PAGE ::
The Score (simplified Chinese: 无花果) is a Singaporean Chinese drama which was telecasted on Singapore's free-to-air channel, MediaCorp Channel 8. It stars Zhang Yaodong, Paige Chua, Pierre Png, Cai Peixuan, Xiang Yun, Huang Wenyong & Terence Cao as the main casts of the series. It made its debut on 4 October 2010 and ended on 5 November 2010. This drama serial consists of 25 episodes, and was screened on every weekday night at 9:00 pm. The encore is being made from 28 September 2011 to 1 November 2011 at every weekday at 5:30pm. Due to its violent scenes, this drama was not awarded any nominations in acting categories at the Star Awards 2011.

Cast
 Zhang Yaodong as Luo Shunbang (James)
 Paige Chua as Zhou Tianlan
 Pierre Png as Luo Shunan
 Cai Peixuan as Hong Youli (Yuki)

GIVEN REQUEST 1 :: Please rewrite the entries from the line containing "rtf (1226, 166)" through the last line of the entries, switching "Movies" to "Films" and leaving everything else unchanged. Omit the pictures from your answer.

MATERIAL FOR THE TASK ::
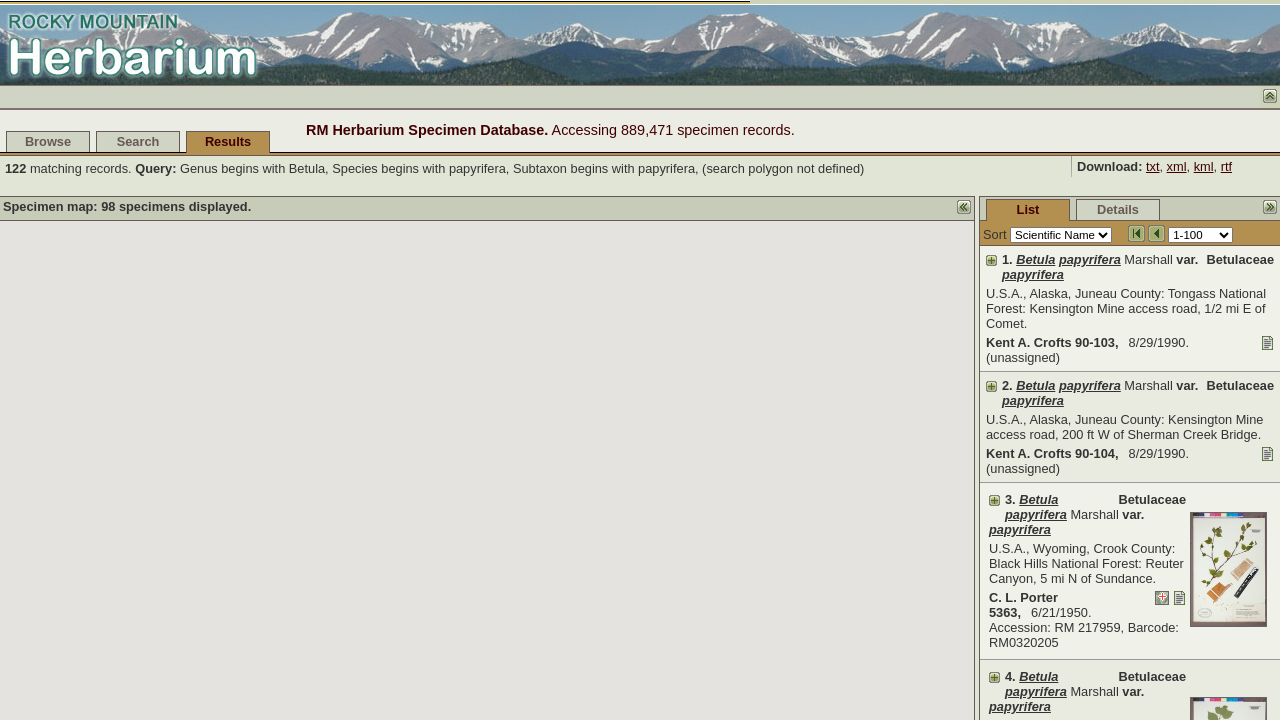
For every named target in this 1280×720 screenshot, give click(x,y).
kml (1204, 166)
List (878, 209)
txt (1153, 166)
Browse (48, 141)
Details (968, 209)
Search (138, 141)
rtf (1226, 166)
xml (1177, 166)
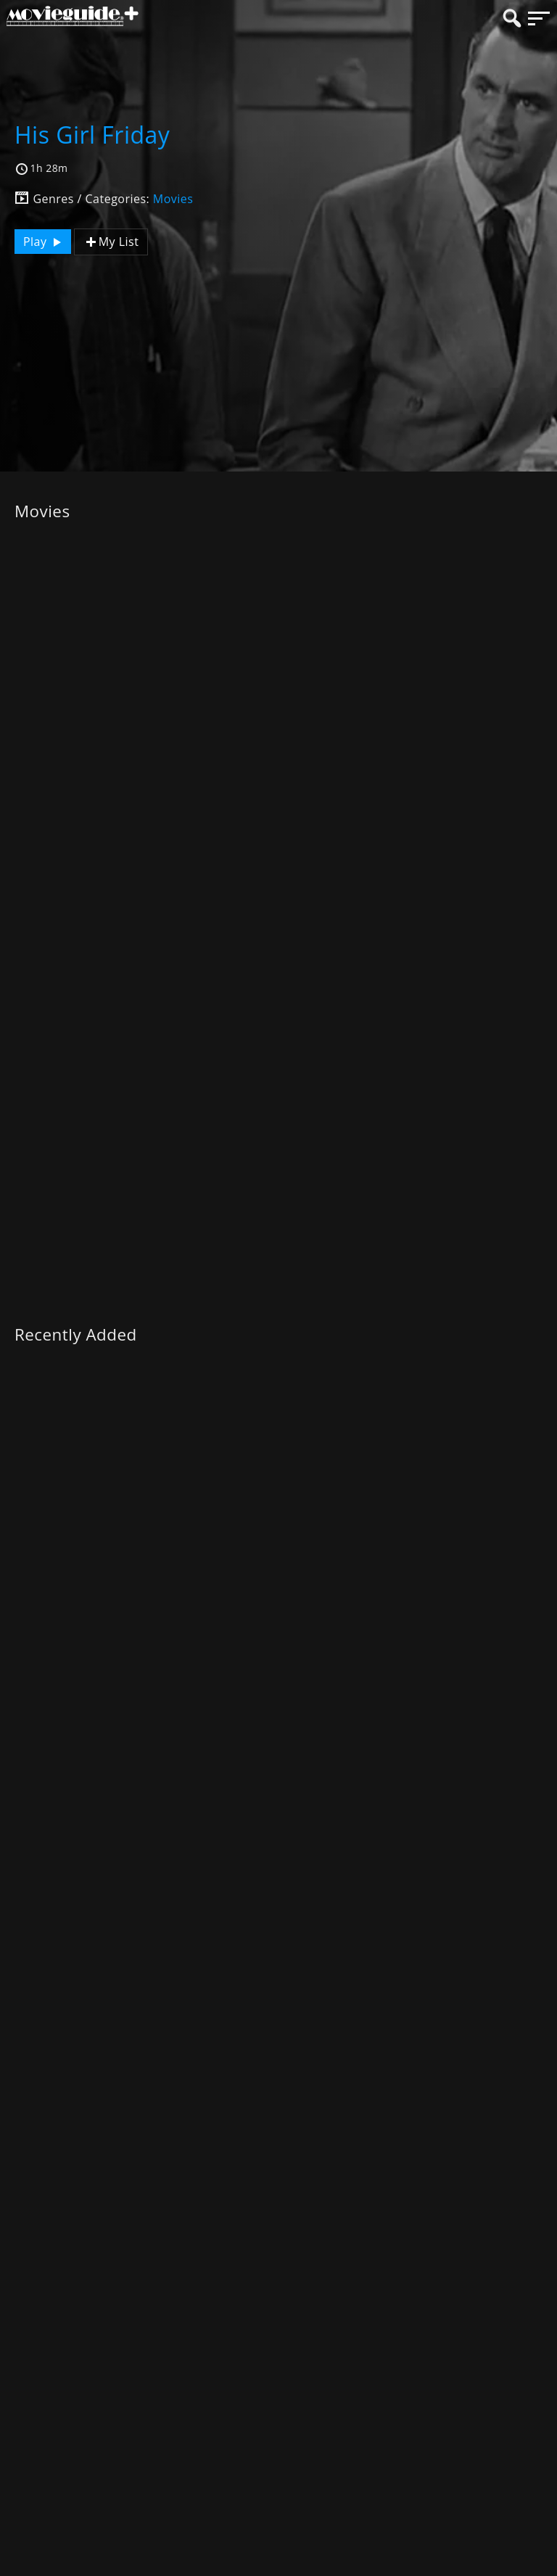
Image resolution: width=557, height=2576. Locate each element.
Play (44, 242)
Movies (173, 199)
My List (111, 242)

GIVEN REQUEST 2 :: According to the article on The Score, on what date did the drama's original run end?

FULL OUTPUT 1 ::
rtf (1226, 166)
xml (1177, 166)
Image resolution: width=557, height=2576. Locate each element.
Play (44, 242)
Films (173, 199)
My List (111, 242)

FULL OUTPUT 2 :: 5 November 2010